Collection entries
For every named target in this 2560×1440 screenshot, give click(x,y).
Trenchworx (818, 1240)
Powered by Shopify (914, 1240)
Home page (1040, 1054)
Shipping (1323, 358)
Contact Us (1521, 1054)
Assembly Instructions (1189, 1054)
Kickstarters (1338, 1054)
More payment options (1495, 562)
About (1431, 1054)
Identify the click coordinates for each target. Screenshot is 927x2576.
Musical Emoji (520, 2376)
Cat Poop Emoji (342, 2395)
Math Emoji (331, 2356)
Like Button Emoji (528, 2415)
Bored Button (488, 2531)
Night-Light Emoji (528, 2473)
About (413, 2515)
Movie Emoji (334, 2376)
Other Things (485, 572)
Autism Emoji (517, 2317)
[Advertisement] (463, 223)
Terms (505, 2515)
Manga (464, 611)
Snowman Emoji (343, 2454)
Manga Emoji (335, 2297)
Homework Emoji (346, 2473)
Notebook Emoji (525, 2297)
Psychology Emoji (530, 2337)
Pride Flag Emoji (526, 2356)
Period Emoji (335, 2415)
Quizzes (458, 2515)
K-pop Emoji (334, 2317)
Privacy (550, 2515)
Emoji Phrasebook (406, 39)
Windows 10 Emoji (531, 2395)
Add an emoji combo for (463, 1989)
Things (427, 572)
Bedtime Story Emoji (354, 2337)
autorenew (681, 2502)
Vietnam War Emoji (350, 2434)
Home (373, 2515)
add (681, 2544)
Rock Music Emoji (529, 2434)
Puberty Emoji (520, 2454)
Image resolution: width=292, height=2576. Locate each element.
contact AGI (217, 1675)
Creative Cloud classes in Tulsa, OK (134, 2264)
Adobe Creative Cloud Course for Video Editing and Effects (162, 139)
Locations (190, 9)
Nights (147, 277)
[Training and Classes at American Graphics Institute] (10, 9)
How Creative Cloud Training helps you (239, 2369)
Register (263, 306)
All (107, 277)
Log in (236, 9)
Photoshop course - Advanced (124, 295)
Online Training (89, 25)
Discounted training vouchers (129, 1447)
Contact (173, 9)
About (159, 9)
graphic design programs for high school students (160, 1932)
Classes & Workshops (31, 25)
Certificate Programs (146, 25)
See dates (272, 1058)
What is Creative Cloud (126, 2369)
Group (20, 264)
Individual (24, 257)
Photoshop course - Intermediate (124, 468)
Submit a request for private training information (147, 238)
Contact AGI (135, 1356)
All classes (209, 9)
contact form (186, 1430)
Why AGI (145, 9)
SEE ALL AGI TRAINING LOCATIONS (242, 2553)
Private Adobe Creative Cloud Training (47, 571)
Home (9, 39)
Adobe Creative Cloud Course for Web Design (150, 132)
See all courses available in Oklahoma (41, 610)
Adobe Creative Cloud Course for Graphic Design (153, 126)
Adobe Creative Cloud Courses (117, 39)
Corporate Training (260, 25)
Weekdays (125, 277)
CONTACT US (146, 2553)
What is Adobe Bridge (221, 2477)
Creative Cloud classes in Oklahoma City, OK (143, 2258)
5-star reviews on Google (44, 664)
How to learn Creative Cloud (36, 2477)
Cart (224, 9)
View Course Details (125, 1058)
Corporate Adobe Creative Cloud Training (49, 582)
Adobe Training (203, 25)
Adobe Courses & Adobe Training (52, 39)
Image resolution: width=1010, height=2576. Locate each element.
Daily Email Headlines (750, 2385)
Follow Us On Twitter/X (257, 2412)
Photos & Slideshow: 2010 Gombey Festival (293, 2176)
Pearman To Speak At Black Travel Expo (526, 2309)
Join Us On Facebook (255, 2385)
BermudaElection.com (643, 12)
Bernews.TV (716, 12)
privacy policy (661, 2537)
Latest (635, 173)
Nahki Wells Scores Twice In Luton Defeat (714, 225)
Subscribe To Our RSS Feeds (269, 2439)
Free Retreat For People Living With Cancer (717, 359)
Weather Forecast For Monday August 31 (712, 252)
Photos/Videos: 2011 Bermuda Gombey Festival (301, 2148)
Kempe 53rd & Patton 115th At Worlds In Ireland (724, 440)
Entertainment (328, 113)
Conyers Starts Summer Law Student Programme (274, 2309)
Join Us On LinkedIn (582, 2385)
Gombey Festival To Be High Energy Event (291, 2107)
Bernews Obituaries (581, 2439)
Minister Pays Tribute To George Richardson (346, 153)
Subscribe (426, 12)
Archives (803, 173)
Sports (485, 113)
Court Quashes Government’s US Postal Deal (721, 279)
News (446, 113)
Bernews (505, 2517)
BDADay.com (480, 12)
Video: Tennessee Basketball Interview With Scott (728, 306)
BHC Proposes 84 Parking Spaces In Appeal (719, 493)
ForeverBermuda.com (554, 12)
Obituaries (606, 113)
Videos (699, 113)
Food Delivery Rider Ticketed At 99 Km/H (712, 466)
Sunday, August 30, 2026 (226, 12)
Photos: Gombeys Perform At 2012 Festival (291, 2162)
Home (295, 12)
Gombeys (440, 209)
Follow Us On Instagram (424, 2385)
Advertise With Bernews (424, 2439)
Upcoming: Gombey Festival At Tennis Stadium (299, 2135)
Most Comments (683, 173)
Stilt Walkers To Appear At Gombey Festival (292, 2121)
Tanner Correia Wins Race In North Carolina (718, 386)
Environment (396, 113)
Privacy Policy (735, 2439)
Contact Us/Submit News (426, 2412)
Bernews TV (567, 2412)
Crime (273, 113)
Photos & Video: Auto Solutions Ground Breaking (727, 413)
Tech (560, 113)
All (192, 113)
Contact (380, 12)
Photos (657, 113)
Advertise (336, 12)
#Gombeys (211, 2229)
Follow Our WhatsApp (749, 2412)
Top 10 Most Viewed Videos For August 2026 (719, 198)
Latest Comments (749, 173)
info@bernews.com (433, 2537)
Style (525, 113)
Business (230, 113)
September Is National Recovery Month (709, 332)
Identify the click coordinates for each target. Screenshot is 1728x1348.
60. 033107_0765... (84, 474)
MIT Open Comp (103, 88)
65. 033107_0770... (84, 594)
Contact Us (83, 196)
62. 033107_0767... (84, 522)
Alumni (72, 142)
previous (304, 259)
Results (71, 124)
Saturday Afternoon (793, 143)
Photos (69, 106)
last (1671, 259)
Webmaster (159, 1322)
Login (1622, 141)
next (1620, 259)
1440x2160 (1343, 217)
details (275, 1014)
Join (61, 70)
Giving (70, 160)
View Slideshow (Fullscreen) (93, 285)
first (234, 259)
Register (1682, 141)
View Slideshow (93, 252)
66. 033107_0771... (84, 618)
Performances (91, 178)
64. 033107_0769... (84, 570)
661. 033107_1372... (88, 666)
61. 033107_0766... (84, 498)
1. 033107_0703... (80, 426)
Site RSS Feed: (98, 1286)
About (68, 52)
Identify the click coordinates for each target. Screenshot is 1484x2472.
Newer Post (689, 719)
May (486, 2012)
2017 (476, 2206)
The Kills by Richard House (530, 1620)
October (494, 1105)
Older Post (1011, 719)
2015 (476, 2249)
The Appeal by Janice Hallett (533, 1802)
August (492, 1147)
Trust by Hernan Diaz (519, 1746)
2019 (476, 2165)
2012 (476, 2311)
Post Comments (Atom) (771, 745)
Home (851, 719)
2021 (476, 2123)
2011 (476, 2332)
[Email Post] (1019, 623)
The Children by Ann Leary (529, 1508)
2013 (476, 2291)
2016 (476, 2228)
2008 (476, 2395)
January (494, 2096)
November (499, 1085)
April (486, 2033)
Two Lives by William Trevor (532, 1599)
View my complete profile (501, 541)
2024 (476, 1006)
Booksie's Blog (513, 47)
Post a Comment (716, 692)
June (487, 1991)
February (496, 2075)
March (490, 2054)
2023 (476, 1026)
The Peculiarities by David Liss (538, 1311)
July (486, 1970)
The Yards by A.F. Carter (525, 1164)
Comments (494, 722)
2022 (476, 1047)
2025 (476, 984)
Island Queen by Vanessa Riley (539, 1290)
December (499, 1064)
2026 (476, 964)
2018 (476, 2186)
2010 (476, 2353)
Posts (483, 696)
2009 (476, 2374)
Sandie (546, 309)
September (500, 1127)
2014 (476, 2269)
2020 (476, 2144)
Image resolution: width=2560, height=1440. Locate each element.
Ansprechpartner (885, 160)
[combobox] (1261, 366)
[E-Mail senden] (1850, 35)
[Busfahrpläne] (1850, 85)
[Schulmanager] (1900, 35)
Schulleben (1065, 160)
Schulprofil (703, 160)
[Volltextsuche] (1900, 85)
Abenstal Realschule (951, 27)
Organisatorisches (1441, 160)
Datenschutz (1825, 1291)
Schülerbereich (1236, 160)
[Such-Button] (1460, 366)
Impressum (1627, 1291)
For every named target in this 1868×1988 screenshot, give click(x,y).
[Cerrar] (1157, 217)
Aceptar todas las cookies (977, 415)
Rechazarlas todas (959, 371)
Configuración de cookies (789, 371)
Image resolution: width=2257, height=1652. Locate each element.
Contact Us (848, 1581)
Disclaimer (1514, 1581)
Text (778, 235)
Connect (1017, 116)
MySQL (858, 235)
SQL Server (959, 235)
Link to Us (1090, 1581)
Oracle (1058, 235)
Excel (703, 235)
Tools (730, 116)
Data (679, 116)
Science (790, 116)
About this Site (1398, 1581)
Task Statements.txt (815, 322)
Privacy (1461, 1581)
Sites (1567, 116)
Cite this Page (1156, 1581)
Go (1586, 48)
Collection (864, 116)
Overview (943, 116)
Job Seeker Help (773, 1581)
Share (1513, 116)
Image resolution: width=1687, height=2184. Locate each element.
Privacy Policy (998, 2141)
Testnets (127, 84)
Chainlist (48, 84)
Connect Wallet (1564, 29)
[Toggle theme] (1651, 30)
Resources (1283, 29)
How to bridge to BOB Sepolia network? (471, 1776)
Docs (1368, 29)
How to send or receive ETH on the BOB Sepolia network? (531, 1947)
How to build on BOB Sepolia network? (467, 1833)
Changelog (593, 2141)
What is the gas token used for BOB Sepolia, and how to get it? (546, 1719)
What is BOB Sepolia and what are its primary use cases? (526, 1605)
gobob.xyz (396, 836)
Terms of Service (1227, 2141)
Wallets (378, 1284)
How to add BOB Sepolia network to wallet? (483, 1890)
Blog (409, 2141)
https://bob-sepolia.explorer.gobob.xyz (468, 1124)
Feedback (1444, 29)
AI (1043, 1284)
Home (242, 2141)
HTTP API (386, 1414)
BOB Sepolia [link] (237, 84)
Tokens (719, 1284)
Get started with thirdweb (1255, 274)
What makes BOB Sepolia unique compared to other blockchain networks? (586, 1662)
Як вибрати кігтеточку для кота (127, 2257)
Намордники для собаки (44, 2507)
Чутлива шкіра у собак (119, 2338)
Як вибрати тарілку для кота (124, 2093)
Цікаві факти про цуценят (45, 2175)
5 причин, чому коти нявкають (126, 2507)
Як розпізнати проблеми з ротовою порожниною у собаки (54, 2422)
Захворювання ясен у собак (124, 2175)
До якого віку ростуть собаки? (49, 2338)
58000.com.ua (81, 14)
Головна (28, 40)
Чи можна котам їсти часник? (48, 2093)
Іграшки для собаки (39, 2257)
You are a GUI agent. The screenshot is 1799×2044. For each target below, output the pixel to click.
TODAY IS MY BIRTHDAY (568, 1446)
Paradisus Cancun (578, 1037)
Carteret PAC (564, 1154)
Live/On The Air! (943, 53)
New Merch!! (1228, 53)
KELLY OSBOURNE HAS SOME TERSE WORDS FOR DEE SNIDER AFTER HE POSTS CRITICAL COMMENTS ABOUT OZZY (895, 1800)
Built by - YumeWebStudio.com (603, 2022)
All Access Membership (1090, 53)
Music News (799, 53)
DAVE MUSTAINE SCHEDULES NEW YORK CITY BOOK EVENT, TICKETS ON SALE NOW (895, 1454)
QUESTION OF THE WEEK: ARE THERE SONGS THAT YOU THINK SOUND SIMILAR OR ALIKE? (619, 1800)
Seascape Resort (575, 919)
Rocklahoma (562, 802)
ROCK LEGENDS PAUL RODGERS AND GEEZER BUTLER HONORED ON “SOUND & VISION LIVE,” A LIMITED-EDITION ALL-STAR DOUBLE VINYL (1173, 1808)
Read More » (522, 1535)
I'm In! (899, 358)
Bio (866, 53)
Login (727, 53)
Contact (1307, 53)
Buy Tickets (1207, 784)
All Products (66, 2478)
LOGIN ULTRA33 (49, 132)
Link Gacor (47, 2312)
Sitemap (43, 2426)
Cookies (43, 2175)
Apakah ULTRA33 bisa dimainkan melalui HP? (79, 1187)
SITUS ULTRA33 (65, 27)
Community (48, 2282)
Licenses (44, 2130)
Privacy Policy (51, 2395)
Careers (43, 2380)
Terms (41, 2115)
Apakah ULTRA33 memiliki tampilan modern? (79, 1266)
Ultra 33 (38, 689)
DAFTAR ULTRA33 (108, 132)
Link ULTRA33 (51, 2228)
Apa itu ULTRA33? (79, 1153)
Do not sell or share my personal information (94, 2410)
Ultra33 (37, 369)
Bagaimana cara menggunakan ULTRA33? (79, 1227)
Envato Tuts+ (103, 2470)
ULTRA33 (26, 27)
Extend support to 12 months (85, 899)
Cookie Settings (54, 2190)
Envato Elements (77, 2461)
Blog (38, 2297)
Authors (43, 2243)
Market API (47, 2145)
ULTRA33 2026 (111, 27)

Work task: Filter the entries by the string "Identify" and copy each matching line.

Result for this task:
Identify the click coordinates for each target. Screenshot is 927x2576.
Identify the click coordinates for each target. Screenshot is 1728x1348.
Identify the click coordinates for each target. Screenshot is 1484x2472.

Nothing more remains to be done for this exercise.